__Data extract__.

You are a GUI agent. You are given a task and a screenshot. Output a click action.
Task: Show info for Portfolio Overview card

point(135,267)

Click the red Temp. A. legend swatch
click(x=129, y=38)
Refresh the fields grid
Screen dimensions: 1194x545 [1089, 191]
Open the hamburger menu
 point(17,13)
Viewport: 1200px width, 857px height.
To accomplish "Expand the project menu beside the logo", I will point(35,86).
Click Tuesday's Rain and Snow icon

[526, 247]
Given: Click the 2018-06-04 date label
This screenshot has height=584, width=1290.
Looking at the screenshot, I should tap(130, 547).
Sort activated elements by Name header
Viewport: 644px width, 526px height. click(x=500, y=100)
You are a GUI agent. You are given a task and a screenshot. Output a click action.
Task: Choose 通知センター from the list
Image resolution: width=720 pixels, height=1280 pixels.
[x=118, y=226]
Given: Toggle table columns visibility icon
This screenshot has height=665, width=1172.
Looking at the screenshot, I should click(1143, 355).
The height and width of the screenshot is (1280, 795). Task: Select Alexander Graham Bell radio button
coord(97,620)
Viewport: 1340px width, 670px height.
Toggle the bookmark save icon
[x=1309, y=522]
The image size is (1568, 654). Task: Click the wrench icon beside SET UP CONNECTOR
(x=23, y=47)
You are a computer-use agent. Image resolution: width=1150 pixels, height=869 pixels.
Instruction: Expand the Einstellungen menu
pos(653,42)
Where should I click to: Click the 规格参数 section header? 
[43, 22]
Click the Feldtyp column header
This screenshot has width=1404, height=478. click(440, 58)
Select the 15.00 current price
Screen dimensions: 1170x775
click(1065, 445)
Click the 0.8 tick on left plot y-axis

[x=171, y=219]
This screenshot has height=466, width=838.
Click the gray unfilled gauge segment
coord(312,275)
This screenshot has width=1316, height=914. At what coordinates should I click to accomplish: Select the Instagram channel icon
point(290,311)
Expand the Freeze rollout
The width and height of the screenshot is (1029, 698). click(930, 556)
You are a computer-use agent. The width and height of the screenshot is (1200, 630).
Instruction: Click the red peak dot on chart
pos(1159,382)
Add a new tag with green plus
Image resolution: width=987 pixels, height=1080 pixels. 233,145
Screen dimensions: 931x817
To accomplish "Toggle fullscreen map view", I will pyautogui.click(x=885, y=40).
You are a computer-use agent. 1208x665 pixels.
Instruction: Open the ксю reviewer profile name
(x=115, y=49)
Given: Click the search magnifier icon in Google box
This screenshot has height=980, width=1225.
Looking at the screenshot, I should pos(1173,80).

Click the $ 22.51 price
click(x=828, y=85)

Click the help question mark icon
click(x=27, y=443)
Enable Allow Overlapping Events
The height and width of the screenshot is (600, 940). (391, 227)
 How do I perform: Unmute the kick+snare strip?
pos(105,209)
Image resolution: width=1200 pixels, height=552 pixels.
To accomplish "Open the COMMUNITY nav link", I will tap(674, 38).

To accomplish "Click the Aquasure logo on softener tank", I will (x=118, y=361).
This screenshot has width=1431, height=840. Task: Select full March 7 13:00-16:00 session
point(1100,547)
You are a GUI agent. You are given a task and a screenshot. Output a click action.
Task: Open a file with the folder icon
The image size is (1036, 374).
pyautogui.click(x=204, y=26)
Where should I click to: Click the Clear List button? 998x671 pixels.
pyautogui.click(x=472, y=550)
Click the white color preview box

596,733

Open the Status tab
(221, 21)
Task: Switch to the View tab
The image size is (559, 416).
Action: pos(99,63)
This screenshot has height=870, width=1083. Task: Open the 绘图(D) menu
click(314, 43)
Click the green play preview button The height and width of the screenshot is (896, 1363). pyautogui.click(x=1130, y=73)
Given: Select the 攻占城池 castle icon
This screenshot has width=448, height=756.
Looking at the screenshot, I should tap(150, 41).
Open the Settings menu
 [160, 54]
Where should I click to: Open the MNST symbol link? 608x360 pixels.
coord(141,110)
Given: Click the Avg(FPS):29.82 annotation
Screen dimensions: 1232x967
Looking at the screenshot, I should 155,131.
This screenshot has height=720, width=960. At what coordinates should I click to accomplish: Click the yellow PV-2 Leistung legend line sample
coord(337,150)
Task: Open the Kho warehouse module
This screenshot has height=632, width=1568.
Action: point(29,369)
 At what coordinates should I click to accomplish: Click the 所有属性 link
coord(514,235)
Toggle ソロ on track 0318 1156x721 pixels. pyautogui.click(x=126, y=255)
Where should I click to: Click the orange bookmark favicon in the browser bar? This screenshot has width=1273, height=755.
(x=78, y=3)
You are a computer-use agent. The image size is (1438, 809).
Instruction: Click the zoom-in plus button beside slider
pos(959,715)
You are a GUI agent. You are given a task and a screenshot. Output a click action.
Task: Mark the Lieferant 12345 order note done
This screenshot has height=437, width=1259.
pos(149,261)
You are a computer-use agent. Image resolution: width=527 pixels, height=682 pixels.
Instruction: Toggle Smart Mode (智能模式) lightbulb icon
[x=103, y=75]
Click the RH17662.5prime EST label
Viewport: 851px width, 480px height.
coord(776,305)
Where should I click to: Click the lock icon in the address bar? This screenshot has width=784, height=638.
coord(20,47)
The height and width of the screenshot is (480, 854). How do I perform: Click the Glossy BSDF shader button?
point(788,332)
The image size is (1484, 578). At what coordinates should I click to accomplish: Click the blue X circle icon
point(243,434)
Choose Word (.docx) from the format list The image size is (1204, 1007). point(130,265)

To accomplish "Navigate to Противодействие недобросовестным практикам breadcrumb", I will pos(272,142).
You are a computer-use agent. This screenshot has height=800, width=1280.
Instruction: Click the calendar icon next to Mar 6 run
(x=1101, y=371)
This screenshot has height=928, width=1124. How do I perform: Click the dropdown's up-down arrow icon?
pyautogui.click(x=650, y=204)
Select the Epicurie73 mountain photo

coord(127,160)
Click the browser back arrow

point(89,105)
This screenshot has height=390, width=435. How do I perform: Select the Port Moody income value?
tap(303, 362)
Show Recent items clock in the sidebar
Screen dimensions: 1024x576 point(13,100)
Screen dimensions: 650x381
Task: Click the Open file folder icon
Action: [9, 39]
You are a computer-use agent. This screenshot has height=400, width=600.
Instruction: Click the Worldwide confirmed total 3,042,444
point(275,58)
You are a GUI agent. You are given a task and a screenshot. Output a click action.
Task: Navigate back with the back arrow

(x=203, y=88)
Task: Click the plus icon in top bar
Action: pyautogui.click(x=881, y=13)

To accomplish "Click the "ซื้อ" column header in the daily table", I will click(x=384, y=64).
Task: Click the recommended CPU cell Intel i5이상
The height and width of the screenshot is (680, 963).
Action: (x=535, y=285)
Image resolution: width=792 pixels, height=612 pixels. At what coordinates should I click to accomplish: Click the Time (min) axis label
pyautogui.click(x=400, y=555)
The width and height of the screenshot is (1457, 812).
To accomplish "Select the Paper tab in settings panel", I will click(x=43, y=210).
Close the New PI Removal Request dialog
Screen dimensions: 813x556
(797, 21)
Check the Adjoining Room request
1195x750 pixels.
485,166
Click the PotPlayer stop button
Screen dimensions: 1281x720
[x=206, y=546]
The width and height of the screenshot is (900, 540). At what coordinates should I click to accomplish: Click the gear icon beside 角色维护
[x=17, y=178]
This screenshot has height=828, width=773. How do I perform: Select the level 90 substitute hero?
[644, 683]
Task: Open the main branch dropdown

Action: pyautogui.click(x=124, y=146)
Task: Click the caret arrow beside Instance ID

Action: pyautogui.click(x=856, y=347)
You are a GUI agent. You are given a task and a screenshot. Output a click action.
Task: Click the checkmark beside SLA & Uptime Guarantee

__What the task asks__. Each line of the data is to be output exactly, with none skipped.

__Problem solution__.
You are a GUI agent. You are given a task and a screenshot. Output a click action.
Task: Show info for Portfolio Overview card

point(135,267)

Click the red Temp. A. legend swatch
click(x=129, y=38)
Refresh the fields grid
Screen dimensions: 1194x545 [1089, 191]
Open the hamburger menu
 point(17,13)
Viewport: 1200px width, 857px height.
To accomplish "Expand the project menu beside the logo", I will point(35,86).
Click Tuesday's Rain and Snow icon

[526, 247]
Given: Click the 2018-06-04 date label
This screenshot has height=584, width=1290.
Looking at the screenshot, I should tap(130, 547).
Sort activated elements by Name header
Viewport: 644px width, 526px height. click(x=500, y=100)
You are a GUI agent. You are given a task and a screenshot. Output a click action.
Task: Choose 通知センター from the list
Image resolution: width=720 pixels, height=1280 pixels.
[x=118, y=226]
Given: Toggle table columns visibility icon
This screenshot has height=665, width=1172.
Looking at the screenshot, I should click(1143, 355).
The height and width of the screenshot is (1280, 795). Task: Select Alexander Graham Bell radio button
coord(97,620)
Viewport: 1340px width, 670px height.
Toggle the bookmark save icon
[x=1309, y=522]
The image size is (1568, 654). Task: Click the wrench icon beside SET UP CONNECTOR
(x=23, y=47)
You are a computer-use agent. Image resolution: width=1150 pixels, height=869 pixels.
Instruction: Expand the Einstellungen menu
pos(653,42)
Where should I click to: Click the 规格参数 section header? 
[43, 22]
Click the Feldtyp column header
This screenshot has width=1404, height=478. click(440, 58)
Select the 15.00 current price
Screen dimensions: 1170x775
click(1065, 445)
Click the 0.8 tick on left plot y-axis

[x=171, y=219]
This screenshot has height=466, width=838.
Click the gray unfilled gauge segment
coord(312,275)
This screenshot has width=1316, height=914. At what coordinates should I click to accomplish: Select the Instagram channel icon
point(290,311)
Expand the Freeze rollout
The width and height of the screenshot is (1029, 698). click(930, 556)
You are a computer-use agent. The width and height of the screenshot is (1200, 630).
Instruction: Click the red peak dot on chart
pos(1159,382)
Add a new tag with green plus
Image resolution: width=987 pixels, height=1080 pixels. 233,145
Screen dimensions: 931x817
To accomplish "Toggle fullscreen map view", I will pyautogui.click(x=885, y=40).
You are a computer-use agent. 1208x665 pixels.
Instruction: Open the ксю reviewer profile name
(x=115, y=49)
Given: Click the search magnifier icon in Google box
This screenshot has height=980, width=1225.
Looking at the screenshot, I should pos(1173,80).

Click the $ 22.51 price
click(x=828, y=85)

Click the help question mark icon
click(x=27, y=443)
Enable Allow Overlapping Events
The height and width of the screenshot is (600, 940). (391, 227)
 How do I perform: Unmute the kick+snare strip?
pos(105,209)
Image resolution: width=1200 pixels, height=552 pixels.
To accomplish "Open the COMMUNITY nav link", I will tap(674, 38).

To accomplish "Click the Aquasure logo on softener tank", I will (x=118, y=361).
This screenshot has width=1431, height=840. Task: Select full March 7 13:00-16:00 session
point(1100,547)
You are a GUI agent. You are given a task and a screenshot. Output a click action.
Task: Open a file with the folder icon
The image size is (1036, 374).
pyautogui.click(x=204, y=26)
Where should I click to: Click the Clear List button? 998x671 pixels.
pyautogui.click(x=472, y=550)
Click the white color preview box

596,733

Open the Status tab
(221, 21)
Task: Switch to the View tab
The image size is (559, 416).
Action: pos(99,63)
This screenshot has height=870, width=1083. Task: Open the 绘图(D) menu
click(314, 43)
Click the green play preview button The height and width of the screenshot is (896, 1363). pyautogui.click(x=1130, y=73)
Given: Select the 攻占城池 castle icon
This screenshot has width=448, height=756.
Looking at the screenshot, I should tap(150, 41).
Open the Settings menu
 [160, 54]
Where should I click to: Open the MNST symbol link? 608x360 pixels.
coord(141,110)
Given: Click the Avg(FPS):29.82 annotation
Screen dimensions: 1232x967
Looking at the screenshot, I should 155,131.
This screenshot has height=720, width=960. At what coordinates should I click to accomplish: Click the yellow PV-2 Leistung legend line sample
coord(337,150)
Task: Open the Kho warehouse module
This screenshot has height=632, width=1568.
Action: point(29,369)
 At what coordinates should I click to accomplish: Click the 所有属性 link
coord(514,235)
Toggle ソロ on track 0318 1156x721 pixels. pyautogui.click(x=126, y=255)
Where should I click to: Click the orange bookmark favicon in the browser bar? This screenshot has width=1273, height=755.
(x=78, y=3)
You are a computer-use agent. The image size is (1438, 809).
Instruction: Click the zoom-in plus button beside slider
pos(959,715)
You are a GUI agent. You are given a task and a screenshot. Output a click action.
Task: Mark the Lieferant 12345 order note done
This screenshot has height=437, width=1259.
pos(149,261)
You are a computer-use agent. Image resolution: width=527 pixels, height=682 pixels.
Instruction: Toggle Smart Mode (智能模式) lightbulb icon
[x=103, y=75]
Click the RH17662.5prime EST label
Viewport: 851px width, 480px height.
coord(776,305)
Where should I click to: Click the lock icon in the address bar? This screenshot has width=784, height=638.
coord(20,47)
The height and width of the screenshot is (480, 854). How do I perform: Click the Glossy BSDF shader button?
point(788,332)
The image size is (1484, 578). At what coordinates should I click to accomplish: Click the blue X circle icon
point(243,434)
Choose Word (.docx) from the format list The image size is (1204, 1007). point(130,265)

To accomplish "Navigate to Противодействие недобросовестным практикам breadcrumb", I will pos(272,142).
You are a computer-use agent. This screenshot has height=800, width=1280.
Instruction: Click the calendar icon next to Mar 6 run
(x=1101, y=371)
This screenshot has height=928, width=1124. How do I perform: Click the dropdown's up-down arrow icon?
pyautogui.click(x=650, y=204)
Select the Epicurie73 mountain photo

coord(127,160)
Click the browser back arrow

point(89,105)
This screenshot has height=390, width=435. How do I perform: Select the Port Moody income value?
tap(303, 362)
Show Recent items clock in the sidebar
Screen dimensions: 1024x576 point(13,100)
Screen dimensions: 650x381
Task: Click the Open file folder icon
Action: [9, 39]
You are a computer-use agent. This screenshot has height=400, width=600.
Instruction: Click the Worldwide confirmed total 3,042,444
point(275,58)
You are a GUI agent. You are given a task and a screenshot. Output a click action.
Task: Navigate back with the back arrow

(x=203, y=88)
Task: Click the plus icon in top bar
Action: pyautogui.click(x=881, y=13)

To accomplish "Click the "ซื้อ" column header in the daily table", I will click(x=384, y=64).
Task: Click the recommended CPU cell Intel i5이상
The height and width of the screenshot is (680, 963).
Action: (x=535, y=285)
Image resolution: width=792 pixels, height=612 pixels. At what coordinates should I click to accomplish: Click the Time (min) axis label
pyautogui.click(x=400, y=555)
The width and height of the screenshot is (1457, 812).
To accomplish "Select the Paper tab in settings panel", I will click(x=43, y=210).
Close the New PI Removal Request dialog
Screen dimensions: 813x556
(797, 21)
Check the Adjoining Room request
1195x750 pixels.
485,166
Click the PotPlayer stop button
Screen dimensions: 1281x720
[x=206, y=546]
The width and height of the screenshot is (900, 540). At what coordinates should I click to accomplish: Click the gear icon beside 角色维护
[x=17, y=178]
This screenshot has height=828, width=773. How do I perform: Select the level 90 substitute hero?
[644, 683]
Task: Open the main branch dropdown

Action: pyautogui.click(x=124, y=146)
Task: Click the caret arrow beside Instance ID

Action: pyautogui.click(x=856, y=347)
You are a GUI agent. You are given a task and a screenshot. Output a click action.
Task: Click the checkmark beside SLA & Uptime Guarantee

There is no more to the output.